Line 1. This line shows the net income per books of
$48,920. This amount is from the profit and loss account (not shown in this example).
Line 3. This line shows the guaranteed payments to
partners.
Line 5. This is the total of lines 1 through 4 of $73,920.
Line 6. Shown here is the $50 tax-exempt interest income
from municipal bonds recorded on the books but not included on Schedule K, lines 1 through
7. This interest is reported on Schedule K, line 19.

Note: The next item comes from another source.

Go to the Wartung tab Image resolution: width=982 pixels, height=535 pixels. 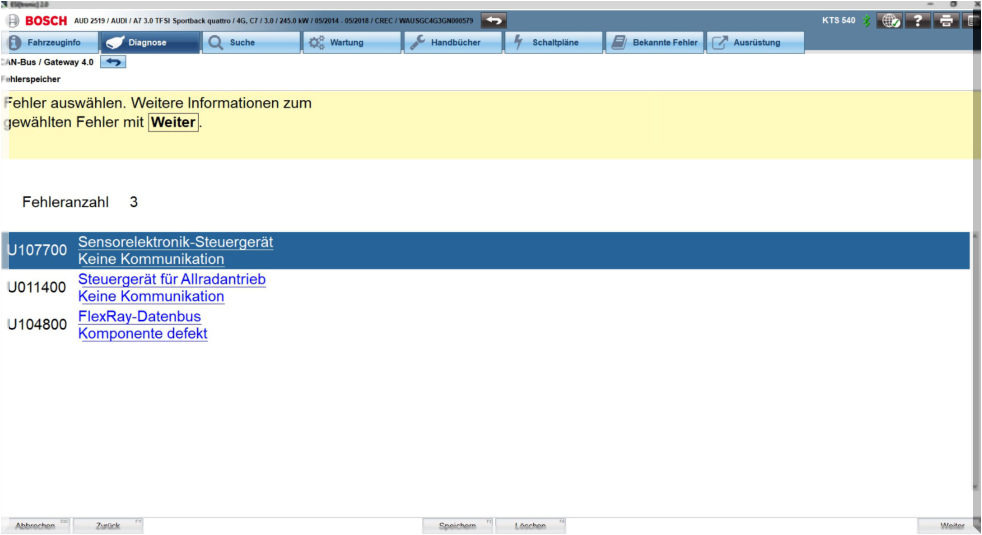352,43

Line 9. This is line 5 less line 8, $73,870. This line is
the same as line 1 of the Analysis of Net Income (Loss) section of Schedule K at
the top of page 4.
Schedule M-2
Schedule M-2 is an analysis of the partners' capital accounts. It shows the total
equity of all partners at the beginning and end of the tax year and the adjustments that
caused any increase or decrease. The total of all the partners' capital accounts is the
difference between the partnership's assets and liabilities shown on Schedule L. A
partner's capital account does not necessarily represent the tax basis for an interest in
the partnership.
Line 1. As of January 1, the total of the partners' capital
accounts was $27,550 (Frank - $14,050; Susan - $13,500). This amount should agree with the
beginning balance shown on line 21 of Schedule L for the partners' capital accounts.
Line 3. This is the net income per books.
Line 5. This is the total of lines 1 through 4.
Line 6. Each partner withdrew $26,440 (totaling $52,880)
from the partnership. These withdrawals are shown here and on Schedule K, line 22. The
partners' guaranteed payments, which were actually paid, are not included because they
were deducted when figuring the amount shown on line 3.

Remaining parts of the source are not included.